*** DOCUMENT SEGMENT Section Begins ***

CurlsRUs · Yesterday 13:38

I've just finished Claire North's trilogy about Penelope - Ithaca, House of Odysseus, and Last Song of Penelope - and it was fabulous. One of the best things I've read in a long time!

Shinyandnew1 · Yesterday 13:41

Circe by Madeleine Miller-Odysseus appears in this one.

Overtheatlantic · Yesterday 13:43

I’ve heard that the Robert Fagles translation of the Odyssey is one of the best, and although I’ve read only two different ones myself I loved that one.

PeatandDieselfan · Yesterday 13:53

The Silence of the Girls, and The Voyage Home, by Pat Barker. The Trojan War and the Odyssey from the female perspective.

Reader19 · Yesterday 20:12

Pat Barker's books are often recommended to me.

If you are interested in reading the Odyssey itself, it is brilliant. I'd recommend Emily Wilson's translation.

Classical literature itself is rich in retellings. Several Greek tragedies centre around the women affected by the Trojan War, among them Trojan Women, Hecuba, and Andromache (Euripides).

Also sticking with classical authors (but a few centuries later), the Roman poet Ovid wrote a series of letters from heroines of Greek myth to men. Here's an extract from Penelope's letter to Odysseus/Ulysses: https://weeklypoems.brookes.ac.uk/2015/06/29/penelope-to-ulysses/.

Changeisstillpossible · Yesterday 20:30

Till we have faces by CS Lewis.

Latin/ Greek

Such a beautiful book.

NotAFabergeEgg · Yesterday 20:30

The publisher Canongate did a fantastic series called Canongate Myths, essentially comissioned retellings of classical myths. The Penelopiad by Margaret Atwood was fabulous, as was Girl Meets Boy by Ali Smith.

*** DOCUMENT SEGMENT Section Ends ***
*** DATA FOR ANALYSIS Section Begins ***

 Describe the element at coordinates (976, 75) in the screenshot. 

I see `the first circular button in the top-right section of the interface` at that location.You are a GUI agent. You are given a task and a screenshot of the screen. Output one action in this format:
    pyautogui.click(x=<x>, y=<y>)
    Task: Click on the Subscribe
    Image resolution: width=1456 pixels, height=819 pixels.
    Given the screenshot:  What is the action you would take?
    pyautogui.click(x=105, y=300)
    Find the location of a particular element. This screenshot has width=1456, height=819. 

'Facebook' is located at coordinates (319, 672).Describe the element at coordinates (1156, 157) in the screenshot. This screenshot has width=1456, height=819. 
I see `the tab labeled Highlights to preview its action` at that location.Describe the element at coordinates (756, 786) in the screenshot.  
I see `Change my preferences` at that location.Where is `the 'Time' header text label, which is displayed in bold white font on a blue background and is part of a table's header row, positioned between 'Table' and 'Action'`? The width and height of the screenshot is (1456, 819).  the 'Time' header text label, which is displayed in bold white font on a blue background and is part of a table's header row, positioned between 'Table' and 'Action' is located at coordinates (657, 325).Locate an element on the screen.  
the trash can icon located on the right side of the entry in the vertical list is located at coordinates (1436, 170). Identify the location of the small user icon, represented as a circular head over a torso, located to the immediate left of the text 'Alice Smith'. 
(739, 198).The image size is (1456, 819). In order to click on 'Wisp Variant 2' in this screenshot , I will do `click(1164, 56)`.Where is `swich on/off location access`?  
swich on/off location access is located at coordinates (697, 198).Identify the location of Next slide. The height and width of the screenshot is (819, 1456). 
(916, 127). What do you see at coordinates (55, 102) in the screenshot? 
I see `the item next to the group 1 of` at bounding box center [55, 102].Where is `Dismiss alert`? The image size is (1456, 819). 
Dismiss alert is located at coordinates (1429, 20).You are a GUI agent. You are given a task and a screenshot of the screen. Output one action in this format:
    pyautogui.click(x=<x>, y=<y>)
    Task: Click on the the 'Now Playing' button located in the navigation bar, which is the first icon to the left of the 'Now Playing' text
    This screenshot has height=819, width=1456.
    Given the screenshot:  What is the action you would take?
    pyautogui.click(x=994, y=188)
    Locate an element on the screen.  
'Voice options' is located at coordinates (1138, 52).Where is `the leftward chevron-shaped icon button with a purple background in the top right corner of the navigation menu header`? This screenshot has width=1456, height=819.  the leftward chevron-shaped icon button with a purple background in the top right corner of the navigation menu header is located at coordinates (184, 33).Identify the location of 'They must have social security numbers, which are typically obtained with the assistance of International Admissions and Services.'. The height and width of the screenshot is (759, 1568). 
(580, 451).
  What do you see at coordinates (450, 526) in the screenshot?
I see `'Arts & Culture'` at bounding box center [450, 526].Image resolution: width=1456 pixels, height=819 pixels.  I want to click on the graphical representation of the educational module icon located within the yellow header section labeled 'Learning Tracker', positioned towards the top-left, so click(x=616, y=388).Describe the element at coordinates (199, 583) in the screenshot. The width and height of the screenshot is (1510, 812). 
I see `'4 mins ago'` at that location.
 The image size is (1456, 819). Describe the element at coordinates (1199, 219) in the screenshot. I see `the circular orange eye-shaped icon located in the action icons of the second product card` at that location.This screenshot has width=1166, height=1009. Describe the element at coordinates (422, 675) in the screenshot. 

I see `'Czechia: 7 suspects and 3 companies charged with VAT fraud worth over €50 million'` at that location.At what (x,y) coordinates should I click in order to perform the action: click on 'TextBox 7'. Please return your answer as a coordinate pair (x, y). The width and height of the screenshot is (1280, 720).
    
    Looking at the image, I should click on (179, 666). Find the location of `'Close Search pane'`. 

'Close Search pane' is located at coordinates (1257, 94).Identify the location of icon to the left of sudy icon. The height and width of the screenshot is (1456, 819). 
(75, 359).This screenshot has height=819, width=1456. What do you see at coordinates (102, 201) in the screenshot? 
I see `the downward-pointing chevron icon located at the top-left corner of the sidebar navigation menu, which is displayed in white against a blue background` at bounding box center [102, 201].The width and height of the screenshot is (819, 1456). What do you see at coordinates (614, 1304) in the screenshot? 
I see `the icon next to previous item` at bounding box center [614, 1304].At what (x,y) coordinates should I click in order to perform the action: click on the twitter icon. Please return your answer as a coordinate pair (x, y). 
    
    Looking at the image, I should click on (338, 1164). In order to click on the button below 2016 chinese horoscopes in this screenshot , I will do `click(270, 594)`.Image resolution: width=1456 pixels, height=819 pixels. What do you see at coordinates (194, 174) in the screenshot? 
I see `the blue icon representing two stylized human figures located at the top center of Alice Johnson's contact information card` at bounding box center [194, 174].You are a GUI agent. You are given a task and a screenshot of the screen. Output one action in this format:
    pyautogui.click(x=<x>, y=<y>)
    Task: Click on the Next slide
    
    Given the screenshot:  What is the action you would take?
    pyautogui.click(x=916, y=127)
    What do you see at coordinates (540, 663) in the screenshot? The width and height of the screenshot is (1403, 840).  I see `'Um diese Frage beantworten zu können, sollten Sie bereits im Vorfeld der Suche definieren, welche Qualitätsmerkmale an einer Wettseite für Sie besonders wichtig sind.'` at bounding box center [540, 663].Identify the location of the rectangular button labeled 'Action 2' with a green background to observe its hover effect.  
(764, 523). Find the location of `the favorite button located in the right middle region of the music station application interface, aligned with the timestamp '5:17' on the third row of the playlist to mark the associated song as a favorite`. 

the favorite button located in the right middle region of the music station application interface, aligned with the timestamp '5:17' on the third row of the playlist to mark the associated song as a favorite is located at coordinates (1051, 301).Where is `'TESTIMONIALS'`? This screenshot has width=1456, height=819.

*** DATA FOR ANALYSIS Section Ends ***

### ABOUT THIS EXERCISE
Carry on the forum thread about books retelling the Odyssey and Greek myth, picking up after its last post. The rows have no part in this.

### WRITTEN ANSWER
en.wikipedia.org/wiki/Canongate_Myth_Series

MoonlightAndDadDancing · Yesterday 20:53

I second the Pat Barker retelling also.

WhitegreeNcandle · Yesterday 20:55

ive just started a book called Liturgies of the Wild. The first chapter has made my heart sing for myths and stories. Martin Shaw

CuriousKangaroo · Yesterday 21:29

As a huge classics fan, I went through a phase of reading a lot of the retellings, pretty much all of them when it seemed to be the big thing in publishing a few years ago. In my view, a couple are excellent, some are fine, many are actively bad!

Madeline Miller is far and away the best writer in this genre - leagues ahead of the next best. So if you haven’t read Circe, you should (great prep to watch the Odyssey too!), and her short stories are brilliant too.

I agree Natalie Haynes is good, I liked Stone Blind as well as A Thousand ships.

I also liked Constanza Casati’s re-telling of Clytemenstra. She’s a good writer and her version of the story is compelling.

I found the first Pat Barker in her Trojan War series enjoyable, and the next two, much less so. I’m afraid I don’t get the fuss that is made over her work in this area. I think her Regeneration trilogy was much better written than her Trojan War trilogy.

Brutally, I wish I hadn’t bothered with any of the other retellings I read.

I agree with pp, if you haven’t read a good translation of the Odyssey (and the Iliad) then they are definitely worth re-visiting.

HumphreyCobblers · Today 07:47

Leon Garfield’s The God Beneath the Sea is wonderful, with the most amazing illustrations.

Also Mary Renault - The King Must Die and The Bull from the Sea. Theseus and the Minotaur myth retold. I adore those two books.

Afternoonteaandicecream · Today 07:54

I really enjoyed David Gemmells Troy trilogy

Rawrrawr1 · Today 08:01

The Stephen Fry retelling is very good on audible.. Odyssey was brilliant I am now listening to Mythos.
I have also read Aridene by Jennifer Saint..such a captivating read

myladyjane · Today 08:30

Loads to work through, thank you!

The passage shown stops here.